> Text passage
# The alg learning area



## HowDoIDoCFOP (May 9, 2022)

On this thread I WILL learn:
Full oll
Full pll
Full EOLE
Full DCAL
Full CDRLL
Full CMLL
Full ZBLL
Full TDR
Full L5EP
Full L6E

Any questions? If not, I'll begin!\
Ill post algs for you if you want to follow along!


----------



## NigelTheCuber (May 9, 2022)

i can share my oll pll algs if you want


----------



## HowDoIDoCFOP (May 9, 2022)

wait ok
nigelthecuber
begin!!


----------



## AJT17 (May 9, 2022)

HowDoIDoCFOP said:


> On this thread I WILL learn:
> Full oll
> Full pll
> Full EOLE
> ...


That is a crazy amount of algorithms that you will have to learn, that is over 600 algorithms, for the ones I could find the algorithms for.

> Source excerpt
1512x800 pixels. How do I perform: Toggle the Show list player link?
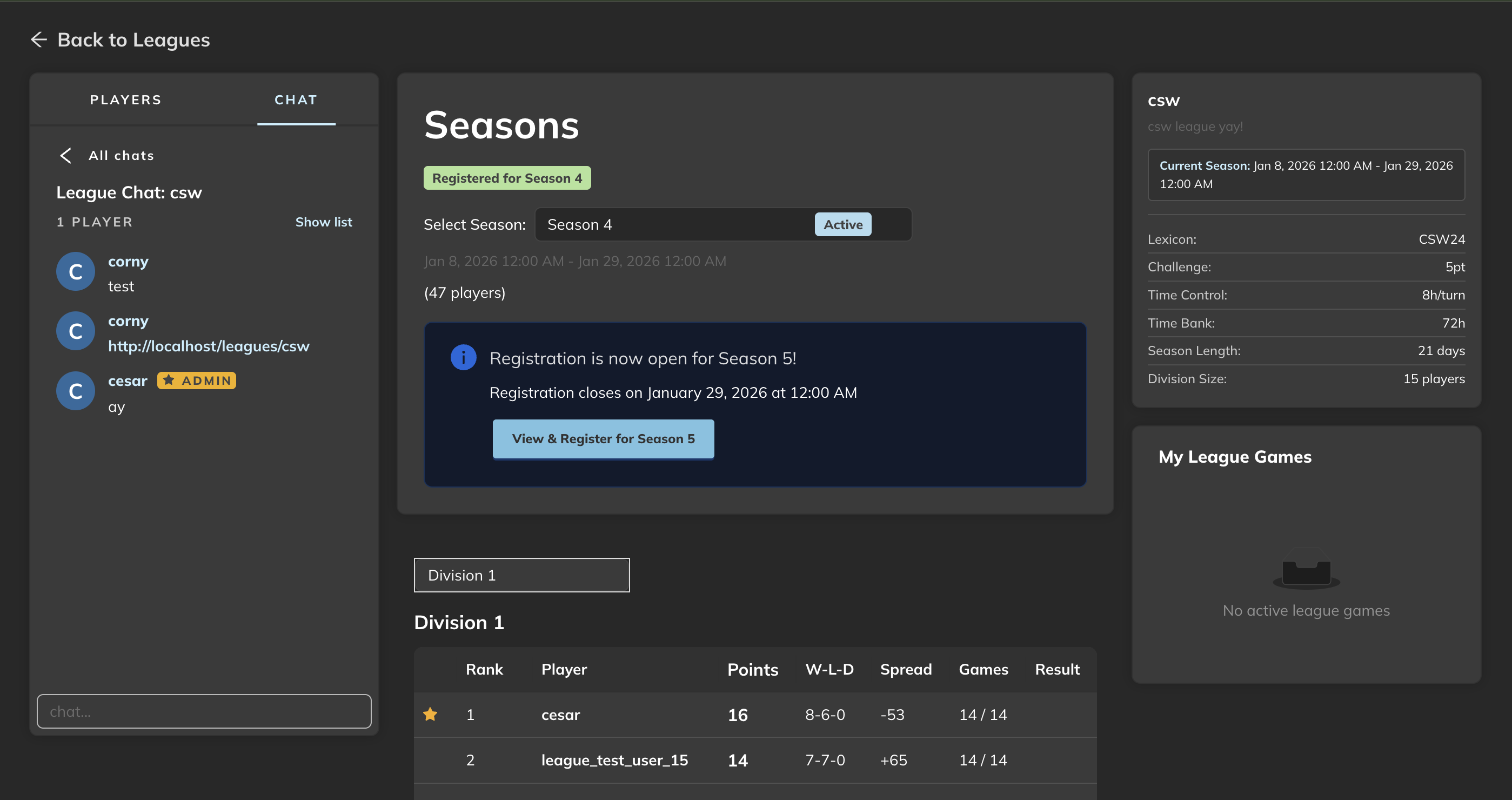pyautogui.click(x=323, y=222)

> Tasks to complete
• A. Quote the forum thread about learning cube algorithms word for word, from "## AJT17 (May" up to and including "the algorithms for.".
• B. Continue the forum thread about learning cube algorithms from the point where it stops.

> Answers to each task
• A.
## AJT17 (May 9, 2022)

HowDoIDoCFOP said:


> On this thread I WILL learn:
> Full oll
> Full pll
> Full EOLE
> ...


That is a crazy amount of algorithms that you will have to learn, that is over 600 algorithms, for the ones I could find the algorithms for.

• B.
INSANE, well good luck on your journey to insanity (or knowledge)


----------



## AlphaCuber is awesome (May 9, 2022)

HowDoIDoCFOP said:


> On this thread I WILL learn:
> Full oll
> Full pll
> Full EOLE
> ...


Why do you wany to learn all these


----------



## Filipe Teixeira (May 9, 2022)

AlphaCuber is awesome said:


> Why do you wany to learn all these


y n


----------



## IsThatA4x4 (May 9, 2022)

57 + 21 + 56 + 80 + 42 + 42 + 493 + 350 + 16 + 93 i think = 1250 algs WOW!


----------



## cuberswoop (May 9, 2022)

IsThatA4x4 said:


> 57 + 21 + 56 + 80 + 42 + 42 + 493 + 350 + 16 + 93 i think = 1250 algs WOW!


ZBLL and TDR really sink the boat.


----------



## Timona (May 9, 2022)

cuberswoop said:


> ZBLL and TDR really sink the boat.


For real. I actually plan on learning most of the Mehta algsets, maybe just Mehta-OS, definitely not TDR. I don't know if I'll even learn ZBLL


----------



## Timona (May 9, 2022)

AlphaCuber is awesome said:


> Why do you wany to learn all these


Because he can?


----------



## Silky (May 9, 2022)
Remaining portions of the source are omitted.